━━━━━ AVAILABLE DATA

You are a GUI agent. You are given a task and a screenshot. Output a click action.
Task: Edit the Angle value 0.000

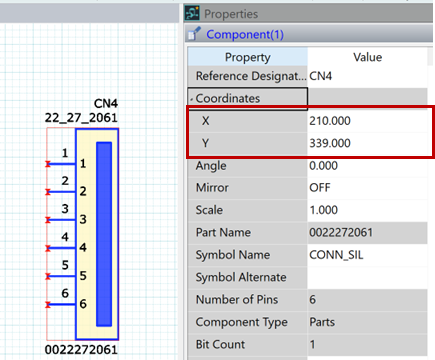point(367,165)
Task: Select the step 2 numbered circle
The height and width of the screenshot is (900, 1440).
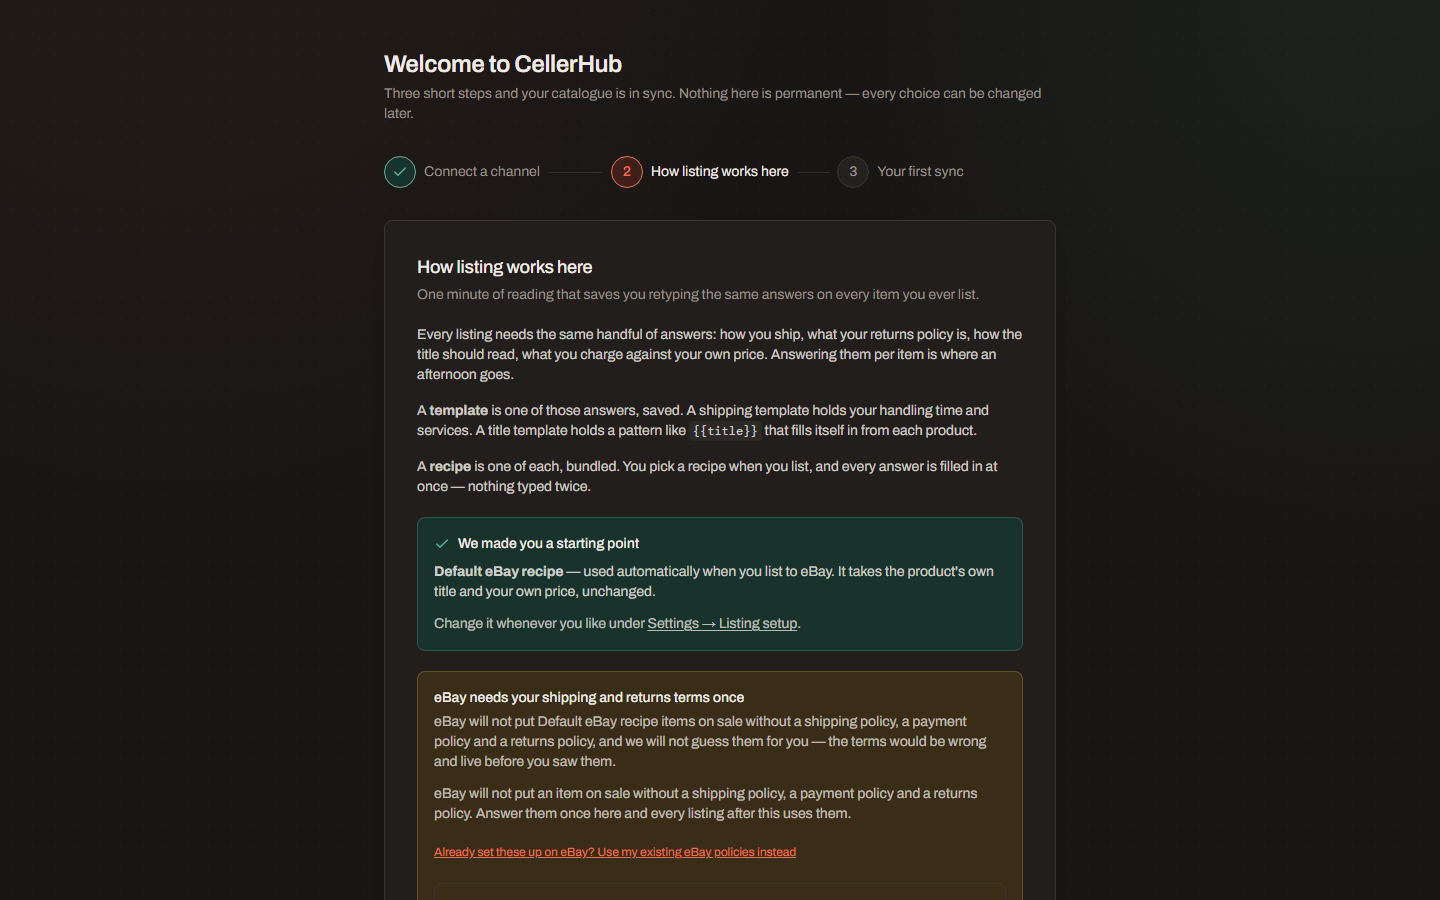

━━━━━━━━━━

▶ [WHAT IS REQUIRED]
The copy should begin at the line containing "Task: Select the step 2 numbered circle" and end at the last line of the data above; please restate those lines word for word without the pictures.

▶ [EXERCISE ANSWER]
Task: Select the step 2 numbered circle
The height and width of the screenshot is (900, 1440).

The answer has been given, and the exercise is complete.